Laurence Foret, responsable du  Centre Sainte-Ursule à Fribourg, veut en faire un lieu de référence en matière de transition écologique | © B. Hallet
Suisse

Sœur Laurence Foret: une pionnière de la transition écologique

Pionnière au sein de l’Eglise catholique romande, Sœur Laurence Foret a fait prendre au Centre qu’elle dirige à Fribourg un virage résolument tourné vers la transition écologique. Seul un changement profond dans ses valeurs et son rapport à la création peut selon elle répondre à la crise écologique.

«Je pensais que les grands problèmes environnementaux étaient la perte de la biodiversité, l’effondrement de l’écosystème et le changement climatique.
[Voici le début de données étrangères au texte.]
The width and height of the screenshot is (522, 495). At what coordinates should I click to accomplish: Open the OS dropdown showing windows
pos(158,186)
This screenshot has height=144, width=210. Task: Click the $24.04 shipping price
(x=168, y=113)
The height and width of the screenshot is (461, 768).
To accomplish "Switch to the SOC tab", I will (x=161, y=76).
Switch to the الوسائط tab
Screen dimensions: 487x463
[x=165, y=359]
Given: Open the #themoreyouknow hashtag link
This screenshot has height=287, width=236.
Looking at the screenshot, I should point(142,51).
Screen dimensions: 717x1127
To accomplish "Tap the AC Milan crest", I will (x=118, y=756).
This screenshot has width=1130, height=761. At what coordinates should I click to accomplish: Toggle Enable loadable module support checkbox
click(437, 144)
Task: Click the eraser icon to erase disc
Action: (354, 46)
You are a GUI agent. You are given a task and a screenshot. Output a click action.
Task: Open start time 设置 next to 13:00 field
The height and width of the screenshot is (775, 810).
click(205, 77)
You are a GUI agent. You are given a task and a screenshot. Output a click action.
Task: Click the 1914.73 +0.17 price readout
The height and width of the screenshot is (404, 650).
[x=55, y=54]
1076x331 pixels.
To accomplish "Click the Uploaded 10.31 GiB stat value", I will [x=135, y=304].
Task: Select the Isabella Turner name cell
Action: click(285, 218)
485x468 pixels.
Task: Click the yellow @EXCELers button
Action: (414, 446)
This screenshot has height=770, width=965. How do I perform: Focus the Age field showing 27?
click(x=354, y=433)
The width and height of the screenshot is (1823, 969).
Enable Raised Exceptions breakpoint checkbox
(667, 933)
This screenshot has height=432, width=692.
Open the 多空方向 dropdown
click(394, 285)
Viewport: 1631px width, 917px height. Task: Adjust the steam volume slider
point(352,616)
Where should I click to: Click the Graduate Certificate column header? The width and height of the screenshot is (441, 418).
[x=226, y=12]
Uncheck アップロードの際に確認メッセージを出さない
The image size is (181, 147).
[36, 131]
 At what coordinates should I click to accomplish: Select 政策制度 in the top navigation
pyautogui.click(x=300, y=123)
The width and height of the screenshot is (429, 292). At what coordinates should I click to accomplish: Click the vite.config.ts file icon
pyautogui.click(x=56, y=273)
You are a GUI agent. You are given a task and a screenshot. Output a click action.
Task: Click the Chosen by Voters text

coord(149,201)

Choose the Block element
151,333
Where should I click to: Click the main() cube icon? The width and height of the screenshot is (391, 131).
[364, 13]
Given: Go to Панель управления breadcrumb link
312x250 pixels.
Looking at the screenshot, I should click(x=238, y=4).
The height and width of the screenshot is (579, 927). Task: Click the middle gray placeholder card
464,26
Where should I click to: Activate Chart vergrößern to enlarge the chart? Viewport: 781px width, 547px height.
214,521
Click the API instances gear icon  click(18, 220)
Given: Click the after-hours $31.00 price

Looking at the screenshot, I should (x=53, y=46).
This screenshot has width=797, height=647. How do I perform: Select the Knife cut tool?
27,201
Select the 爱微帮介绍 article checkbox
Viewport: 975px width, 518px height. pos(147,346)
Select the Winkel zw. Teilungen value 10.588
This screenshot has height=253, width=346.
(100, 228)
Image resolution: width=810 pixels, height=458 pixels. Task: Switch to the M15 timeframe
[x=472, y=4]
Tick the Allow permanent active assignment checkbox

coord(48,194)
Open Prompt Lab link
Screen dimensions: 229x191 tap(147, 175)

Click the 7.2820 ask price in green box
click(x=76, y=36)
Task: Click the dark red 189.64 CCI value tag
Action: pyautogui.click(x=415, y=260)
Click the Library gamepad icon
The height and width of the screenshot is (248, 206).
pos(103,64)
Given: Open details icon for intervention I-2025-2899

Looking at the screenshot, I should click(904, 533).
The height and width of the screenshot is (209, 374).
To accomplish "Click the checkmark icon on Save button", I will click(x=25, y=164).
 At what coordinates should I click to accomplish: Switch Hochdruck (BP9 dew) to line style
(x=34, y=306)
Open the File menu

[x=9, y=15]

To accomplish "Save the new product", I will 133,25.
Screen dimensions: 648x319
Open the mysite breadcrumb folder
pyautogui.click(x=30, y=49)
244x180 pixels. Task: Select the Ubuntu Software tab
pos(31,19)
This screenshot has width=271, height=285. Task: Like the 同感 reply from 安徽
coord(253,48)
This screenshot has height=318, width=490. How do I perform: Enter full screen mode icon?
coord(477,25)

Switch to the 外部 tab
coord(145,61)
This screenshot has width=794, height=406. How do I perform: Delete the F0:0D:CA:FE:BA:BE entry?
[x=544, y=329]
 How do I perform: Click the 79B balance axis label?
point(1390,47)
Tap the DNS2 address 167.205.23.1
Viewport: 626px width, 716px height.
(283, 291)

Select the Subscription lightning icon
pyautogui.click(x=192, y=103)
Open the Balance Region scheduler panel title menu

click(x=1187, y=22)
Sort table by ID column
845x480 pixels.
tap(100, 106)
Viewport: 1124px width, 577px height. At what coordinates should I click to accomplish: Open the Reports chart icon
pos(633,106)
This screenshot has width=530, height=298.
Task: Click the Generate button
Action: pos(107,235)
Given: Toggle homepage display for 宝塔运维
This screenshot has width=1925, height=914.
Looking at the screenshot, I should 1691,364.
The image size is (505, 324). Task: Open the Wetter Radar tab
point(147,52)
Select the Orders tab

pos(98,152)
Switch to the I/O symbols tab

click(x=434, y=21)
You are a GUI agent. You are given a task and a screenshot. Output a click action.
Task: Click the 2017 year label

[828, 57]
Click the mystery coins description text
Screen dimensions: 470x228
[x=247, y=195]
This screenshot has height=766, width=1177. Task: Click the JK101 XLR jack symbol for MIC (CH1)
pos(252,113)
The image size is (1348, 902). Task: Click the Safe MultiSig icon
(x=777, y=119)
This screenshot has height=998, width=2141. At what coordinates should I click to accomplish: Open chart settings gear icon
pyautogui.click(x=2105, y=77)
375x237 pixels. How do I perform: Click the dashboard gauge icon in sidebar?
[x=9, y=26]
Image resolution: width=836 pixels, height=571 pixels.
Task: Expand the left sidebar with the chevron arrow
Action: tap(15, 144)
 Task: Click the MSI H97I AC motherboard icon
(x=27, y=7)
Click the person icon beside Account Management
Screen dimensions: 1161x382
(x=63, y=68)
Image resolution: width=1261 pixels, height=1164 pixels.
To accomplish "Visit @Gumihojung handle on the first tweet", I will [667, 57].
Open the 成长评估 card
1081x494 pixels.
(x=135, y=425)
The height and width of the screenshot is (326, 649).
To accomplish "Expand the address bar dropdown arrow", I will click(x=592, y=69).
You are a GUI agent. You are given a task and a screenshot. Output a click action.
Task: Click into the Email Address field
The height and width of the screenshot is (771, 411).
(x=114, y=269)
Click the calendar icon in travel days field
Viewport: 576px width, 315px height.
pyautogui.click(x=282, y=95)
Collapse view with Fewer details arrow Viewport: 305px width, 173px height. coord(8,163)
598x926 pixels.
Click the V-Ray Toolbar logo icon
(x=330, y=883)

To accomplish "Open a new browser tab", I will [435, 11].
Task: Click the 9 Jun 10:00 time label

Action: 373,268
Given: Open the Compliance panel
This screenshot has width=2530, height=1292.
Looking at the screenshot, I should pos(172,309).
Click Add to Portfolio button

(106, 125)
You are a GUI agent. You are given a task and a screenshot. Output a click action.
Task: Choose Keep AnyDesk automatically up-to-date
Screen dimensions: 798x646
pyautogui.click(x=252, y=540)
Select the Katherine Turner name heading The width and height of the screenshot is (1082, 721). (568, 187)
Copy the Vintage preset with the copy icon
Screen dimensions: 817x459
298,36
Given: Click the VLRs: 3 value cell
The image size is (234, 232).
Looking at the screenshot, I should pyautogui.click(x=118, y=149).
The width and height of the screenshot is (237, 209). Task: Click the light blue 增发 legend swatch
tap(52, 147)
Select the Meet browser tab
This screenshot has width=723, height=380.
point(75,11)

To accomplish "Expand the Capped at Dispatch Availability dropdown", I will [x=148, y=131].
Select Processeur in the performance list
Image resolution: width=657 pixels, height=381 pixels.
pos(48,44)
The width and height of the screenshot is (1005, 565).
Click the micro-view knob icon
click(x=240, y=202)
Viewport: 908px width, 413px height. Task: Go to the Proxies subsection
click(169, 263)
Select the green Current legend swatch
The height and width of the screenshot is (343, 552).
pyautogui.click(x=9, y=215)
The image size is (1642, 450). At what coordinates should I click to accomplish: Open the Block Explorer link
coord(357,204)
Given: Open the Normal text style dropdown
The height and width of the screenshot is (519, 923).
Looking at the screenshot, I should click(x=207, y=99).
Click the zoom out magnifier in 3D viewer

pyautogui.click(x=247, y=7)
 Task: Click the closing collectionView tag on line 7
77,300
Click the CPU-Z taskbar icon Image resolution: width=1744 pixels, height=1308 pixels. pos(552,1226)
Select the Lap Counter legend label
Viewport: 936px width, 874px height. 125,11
J’imaginais qu’en 30 ans, la science pourrait résoudre ces problèmes. Mais j’avais tort. Les problèmes environnementaux les plus aigus sont l’égoïsme, la cupidité et l’indifférence. Pour y faire face, nous avons besoin d’une transformation spirituelle et culturelle. Et nous, chercheurs, nous ne savons pas faire cela.» L’aveu est de Gus Speth, avocat américain spécialisé dans les questions environnementales.

Sœur Laurence Foret ne le connaît peut-être pas, mais elle ne contredirait pas ces propos. Religieuse d’origine française, cette théologienne s’active pour faire de Sainte-Ursule, le Centre qu’elle dirige depuis avril 2018 à Fribourg, un éco-site. Son objectif? – Qu’il devienne un lieu de référence en matière de transition écologique, «à l’image des églises vertes», précise-t-elle. Ce label, créé en 2017 par les Eglises catholique, protestantes et orthodoxes de France, vise à encourager la conversion écologique. «L’intérêt de ce label, explique la religieuse, est qu’il lie l’aspect concret à celui de la sensibilisation et de la mobilisation».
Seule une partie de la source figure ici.